_What to do_
Please print, exactly, only the lines in the entries below from the line that has "Screen dimensions: 1016x668" through the line that has "QQ音乐2016 music player". Pictures don't go in.

_Data for the task_
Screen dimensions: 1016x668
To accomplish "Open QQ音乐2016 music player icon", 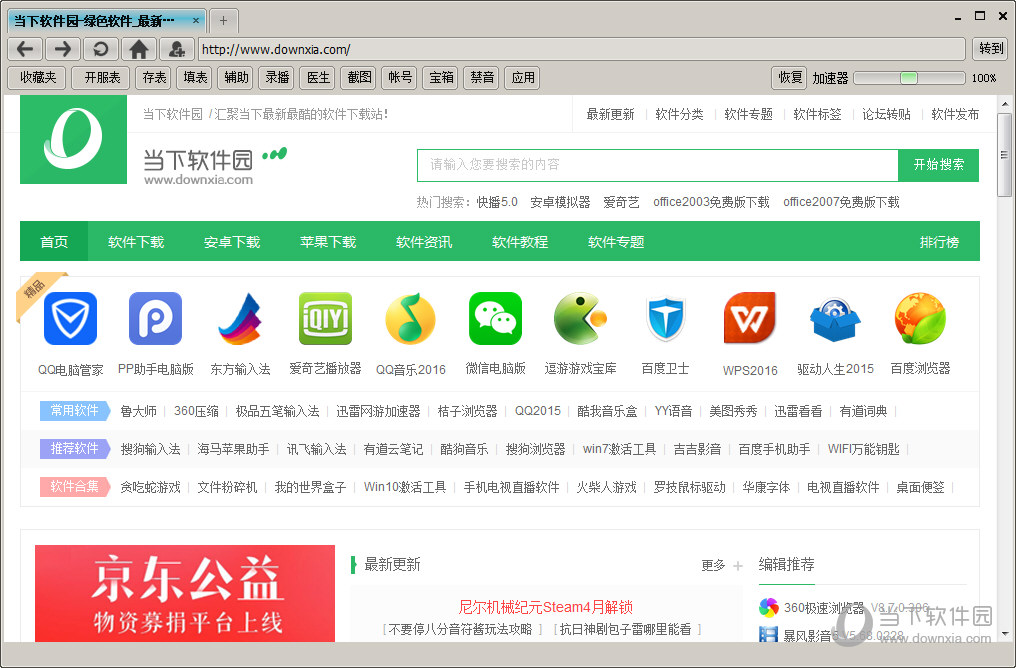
...
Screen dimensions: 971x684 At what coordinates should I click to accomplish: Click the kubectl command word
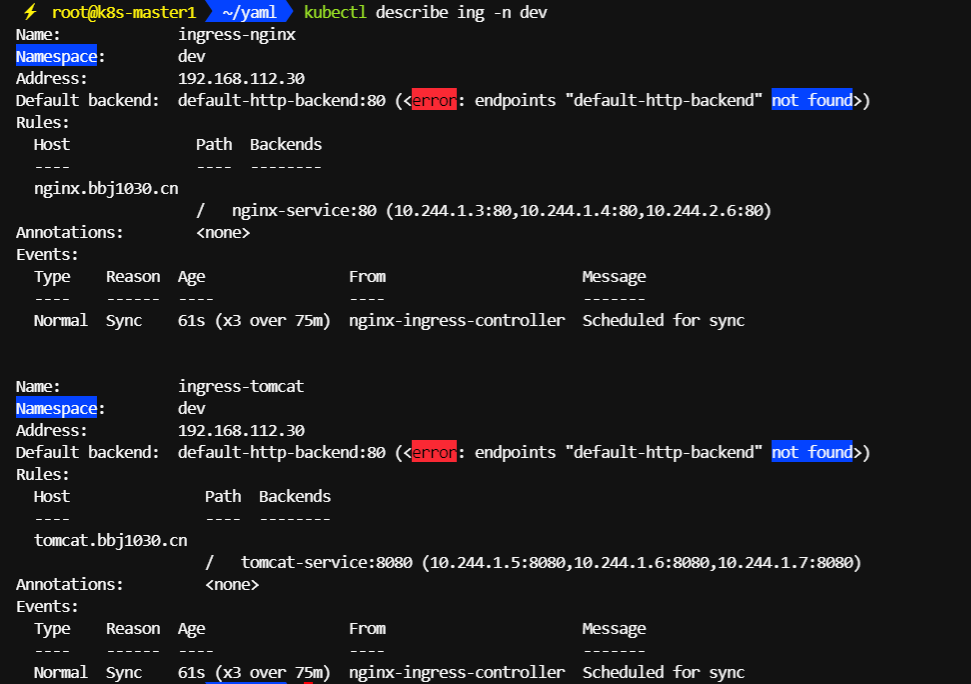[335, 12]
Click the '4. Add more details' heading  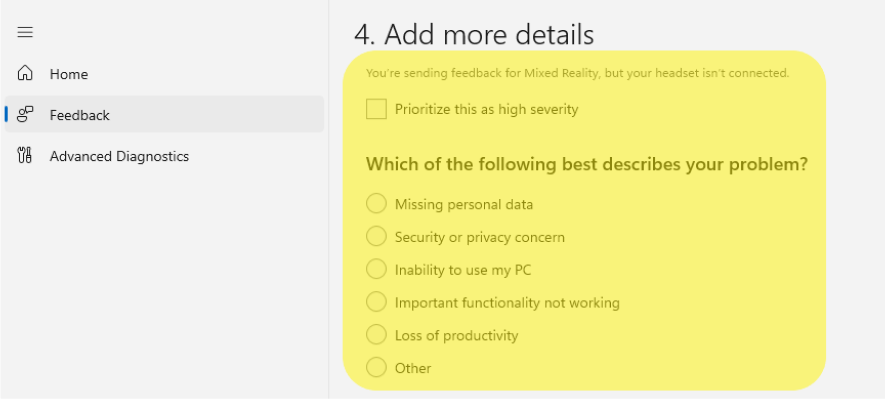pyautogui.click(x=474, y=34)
--
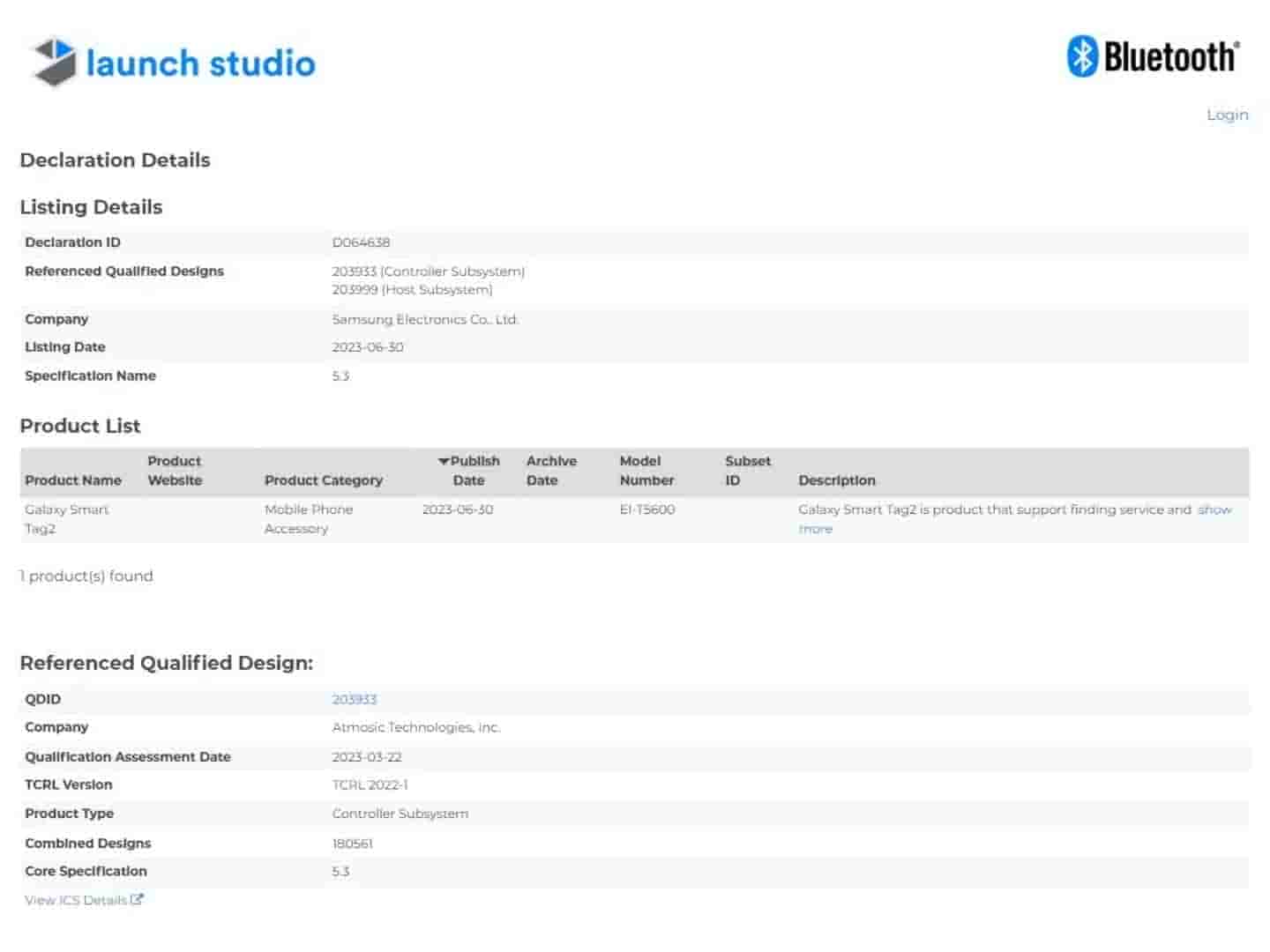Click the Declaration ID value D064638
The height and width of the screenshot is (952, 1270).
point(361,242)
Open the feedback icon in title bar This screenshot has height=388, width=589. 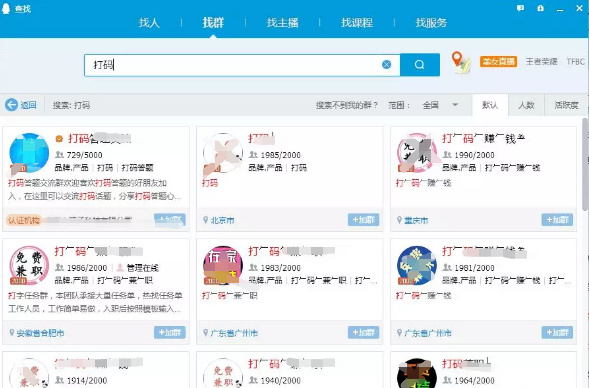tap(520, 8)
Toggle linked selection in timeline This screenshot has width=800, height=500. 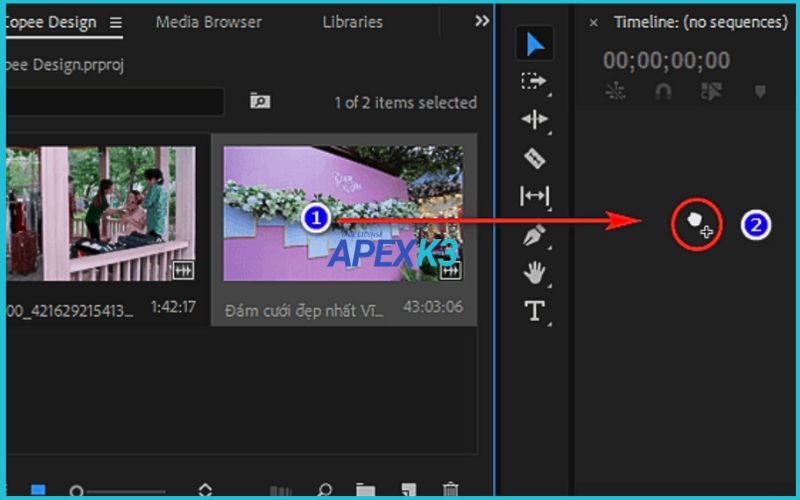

_Result of the exercise_
Screen dimensions: 1016x668
To accomplish "Open QQ音乐2016 music player icon", 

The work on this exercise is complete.